Blender Crepe Batter
This crepe recipe has been my go-to for over 20 years—simple, reliable, and always a hit. My daughters grew up on these, often helping themselves to the batter I’d leave in the fridge. They’d slather the warm crepes with our homemade “Nutella”, which is miles better than the store-bought kind full of palm oil and questionable ingredients. You can swap the white chocolate for dark or milk if you like.
Ingredients
2 large eggs
2 cups milk
1 1/4 cups all-purpose flour
1/4 cup granulated sugar
1/8 teaspoon salt
1/4 cup (½ stick) unsalted butter, melted
Neutral oil or butter for greasing the pan
Instructions:
Add to Blender: Add all ingredients to the blender in this order:
Eggs
Milk
Flour
Sugar
Salt
Melted butter
Blend: Blend on medium speed for about 20–30 seconds until smooth. Scrape down sides if needed and blend again for a few seconds.

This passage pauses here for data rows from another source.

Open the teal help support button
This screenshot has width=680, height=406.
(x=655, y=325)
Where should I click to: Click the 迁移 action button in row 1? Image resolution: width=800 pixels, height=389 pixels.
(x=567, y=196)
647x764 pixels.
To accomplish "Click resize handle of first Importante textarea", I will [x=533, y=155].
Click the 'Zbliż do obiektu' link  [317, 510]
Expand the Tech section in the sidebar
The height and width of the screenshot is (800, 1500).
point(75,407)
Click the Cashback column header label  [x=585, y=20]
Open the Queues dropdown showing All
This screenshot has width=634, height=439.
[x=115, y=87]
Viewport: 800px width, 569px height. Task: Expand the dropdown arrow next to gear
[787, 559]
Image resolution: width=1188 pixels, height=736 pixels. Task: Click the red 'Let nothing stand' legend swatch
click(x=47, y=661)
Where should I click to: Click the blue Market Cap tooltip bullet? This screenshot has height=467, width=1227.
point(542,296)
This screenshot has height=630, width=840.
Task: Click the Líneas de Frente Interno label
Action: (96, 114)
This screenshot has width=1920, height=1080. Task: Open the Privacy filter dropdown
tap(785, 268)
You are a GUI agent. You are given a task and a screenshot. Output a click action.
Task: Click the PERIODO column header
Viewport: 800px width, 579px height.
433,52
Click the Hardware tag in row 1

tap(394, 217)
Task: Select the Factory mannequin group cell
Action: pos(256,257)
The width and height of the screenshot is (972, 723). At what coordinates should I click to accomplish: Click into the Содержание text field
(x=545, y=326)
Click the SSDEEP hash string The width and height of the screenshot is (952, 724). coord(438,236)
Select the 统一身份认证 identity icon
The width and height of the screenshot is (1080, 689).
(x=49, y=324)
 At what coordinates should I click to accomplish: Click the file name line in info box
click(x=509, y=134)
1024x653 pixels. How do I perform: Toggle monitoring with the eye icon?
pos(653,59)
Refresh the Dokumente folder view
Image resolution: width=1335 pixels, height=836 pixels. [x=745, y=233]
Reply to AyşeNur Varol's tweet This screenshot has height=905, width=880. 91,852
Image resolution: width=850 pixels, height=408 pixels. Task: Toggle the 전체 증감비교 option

Rest (optional but recommended): Let the batter rest for 15–30 minutes (or refrigerate up to 24 hours) to relax the gluten. This gives you more tender crepes.
Cook: Heat a nonstick skillet or crepe pan over medium heat. Lightly brush with oil or butter. Pour in a small amount of batter (about 1/4 cup) and tilt the pan to coat the bottom thinly. Cook for ~1–2 minutes per side.